Work instructions:
In the listing below, locate the lines bearing the word "click". Copy every one of them.

Supplied material:
* * * * * * *

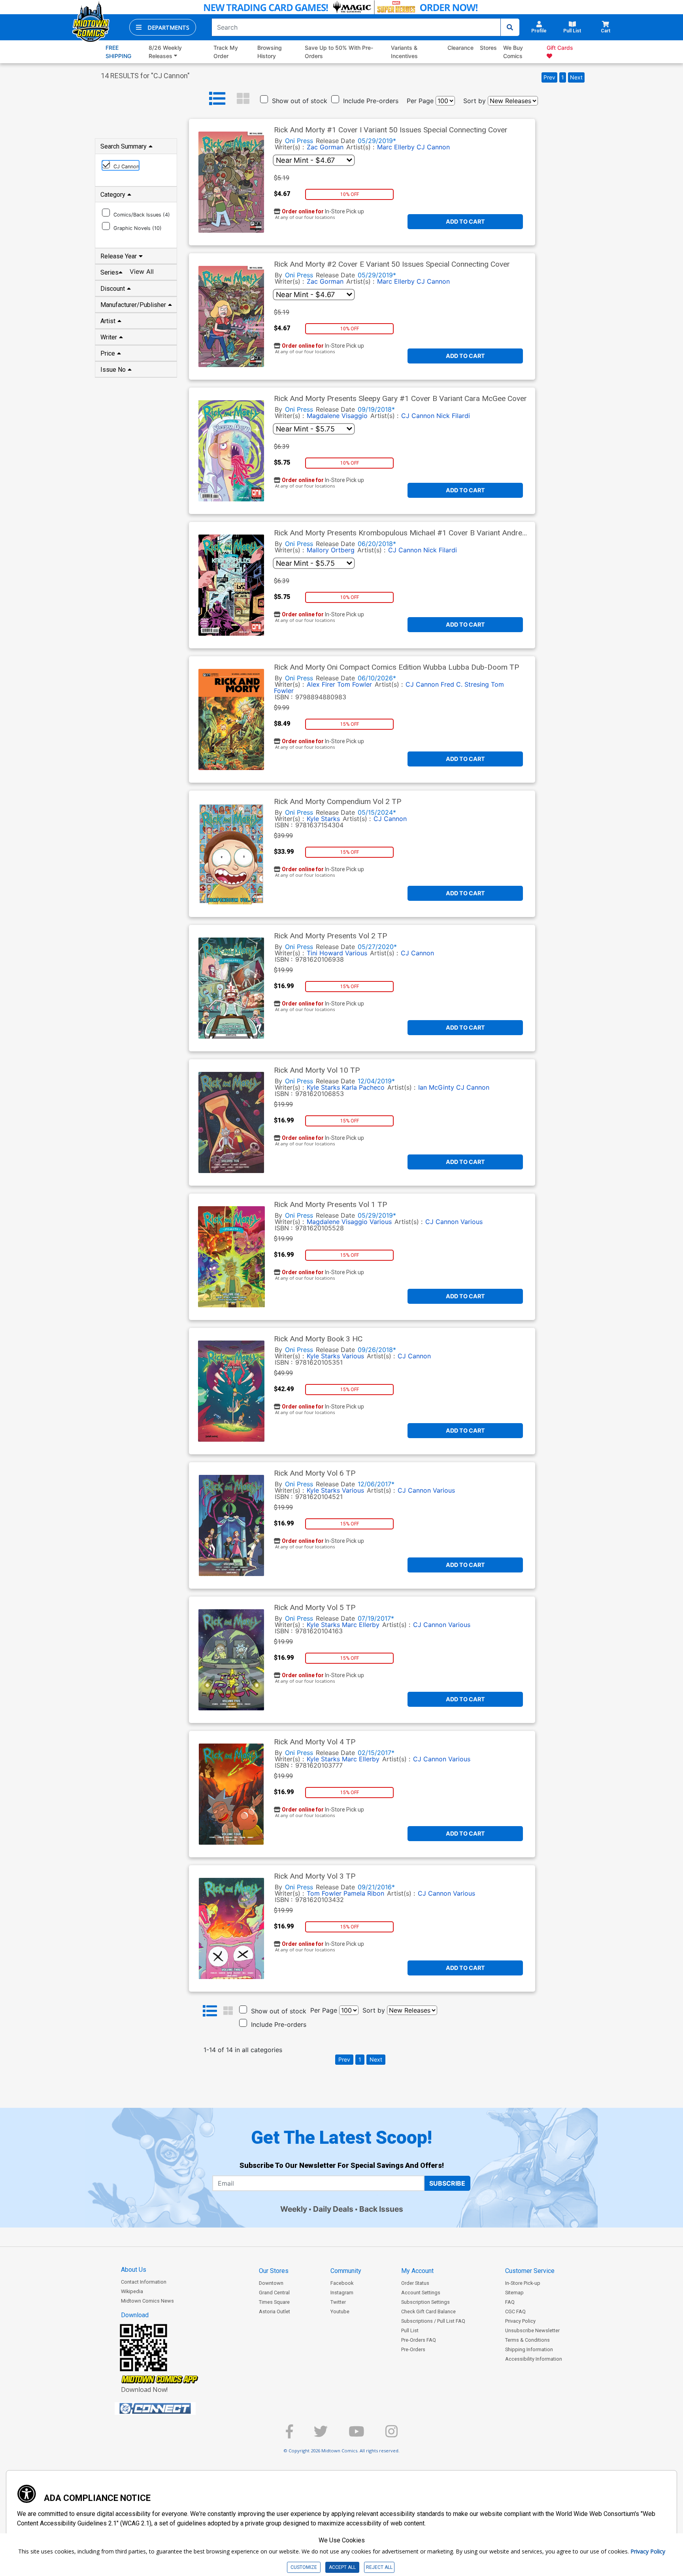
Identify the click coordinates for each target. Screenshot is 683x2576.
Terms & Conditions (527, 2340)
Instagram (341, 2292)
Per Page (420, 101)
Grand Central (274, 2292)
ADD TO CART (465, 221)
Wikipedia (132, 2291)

* * * * * * *

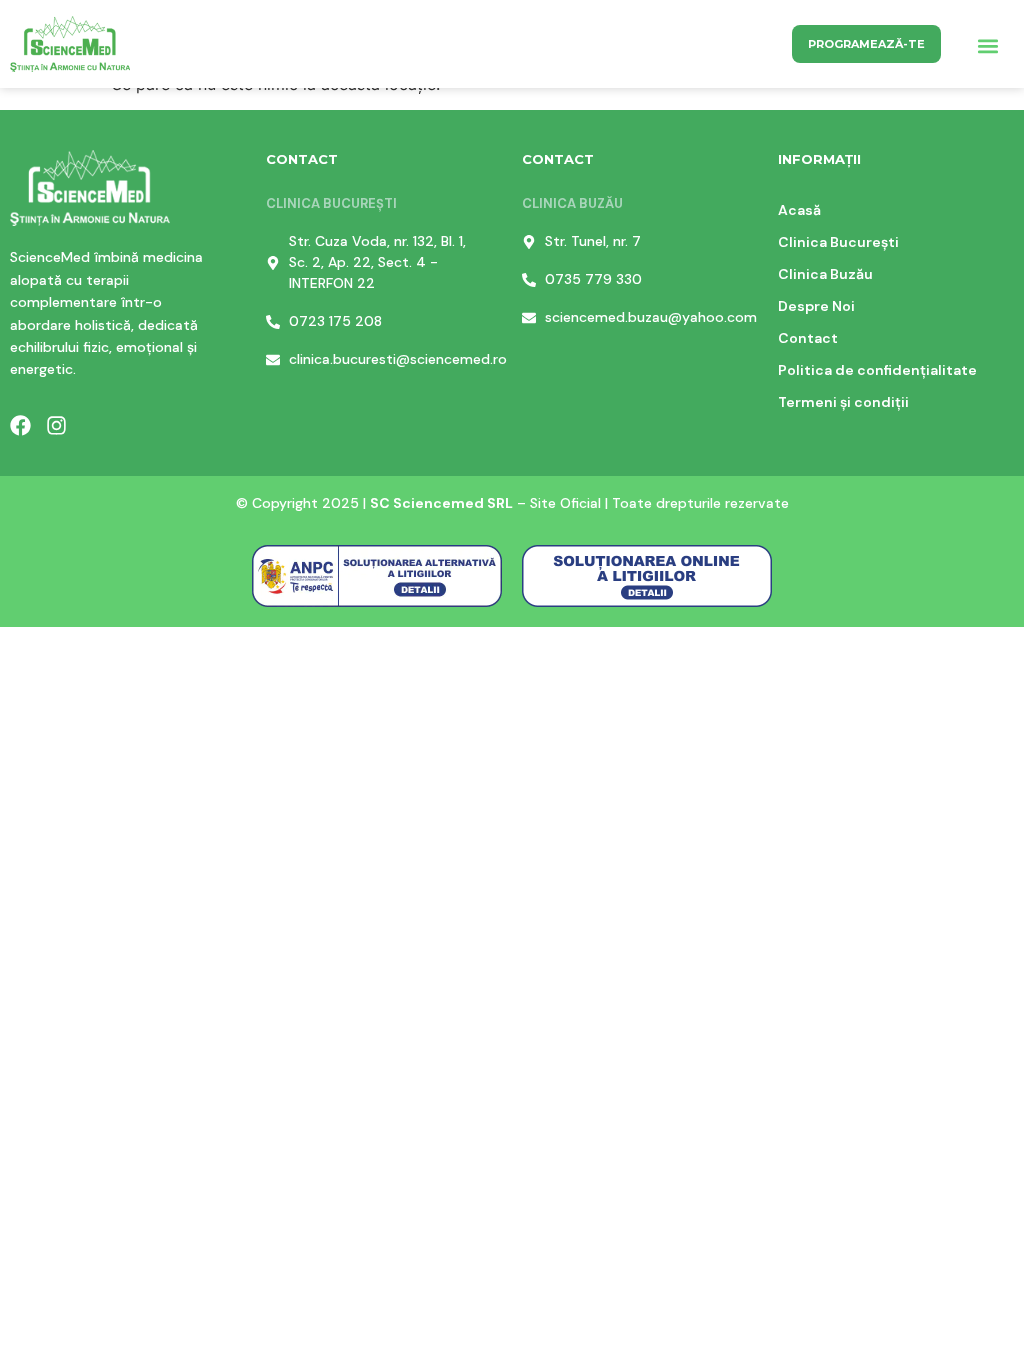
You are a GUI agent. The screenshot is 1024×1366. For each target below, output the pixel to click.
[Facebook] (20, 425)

* * * * * * *

Task output:
Identify the click coordinates for each target. Screenshot is 683x2576.
You are a GUI agent. The screenshot is 1024×1366. For each target below, output the pixel to click.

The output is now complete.